On Polanski

I've got a new piece up at The Guardian's CifA about Roman Polanski and the narrative that men who produce (what is arguably regarded as) great art are exempt from being decent human beings:
Very few, if any, of the people who have publicly defended Polanski, or who have worked with him, make it their business to champion or associate themselves with admitted child rapists. They make an exception for Polanski for the same reason exceptions have been for other famous, artistic men – directors, writers, actors, comedians, singers, musicians, dancers, choreographers, painters, sculptors, photographers – who have been known to sexually assault women and/or children: Because geniuses get special dispensation.
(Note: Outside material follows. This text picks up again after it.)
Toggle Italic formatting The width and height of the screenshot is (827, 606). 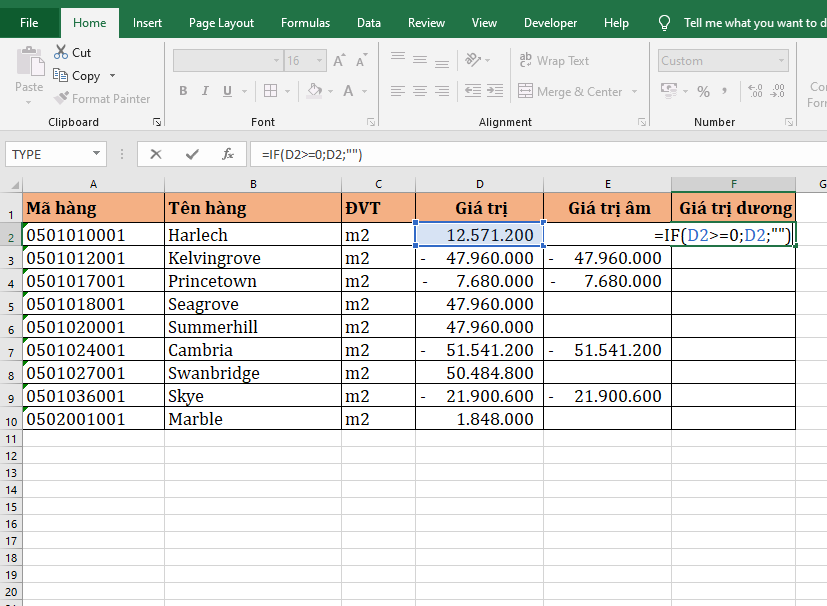(207, 91)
Because there's only one Roman Polanski.

So goes the breathless defense of the artiste, while the flipside of that particular coin, because thirteen-year-old girls are a dime a dozen, goes unspoken.

France's minister of culture, Frédéric Mitterrand, was quoted as saying: "In the same way as there is a generous America which we love, there is also a certain kind of America which is frightening, and it is this America which has now shown us its face." But for survivors of sexual assault, an America that more highly values art over accountability is frightening – and that pernicious cultural narrative should be frightening to every American for the message it communicates to potential rapists (and actual serial rapists) within the artistic community. Some artists, we tacitly agree, are so important that others must sacrifice for their art, too.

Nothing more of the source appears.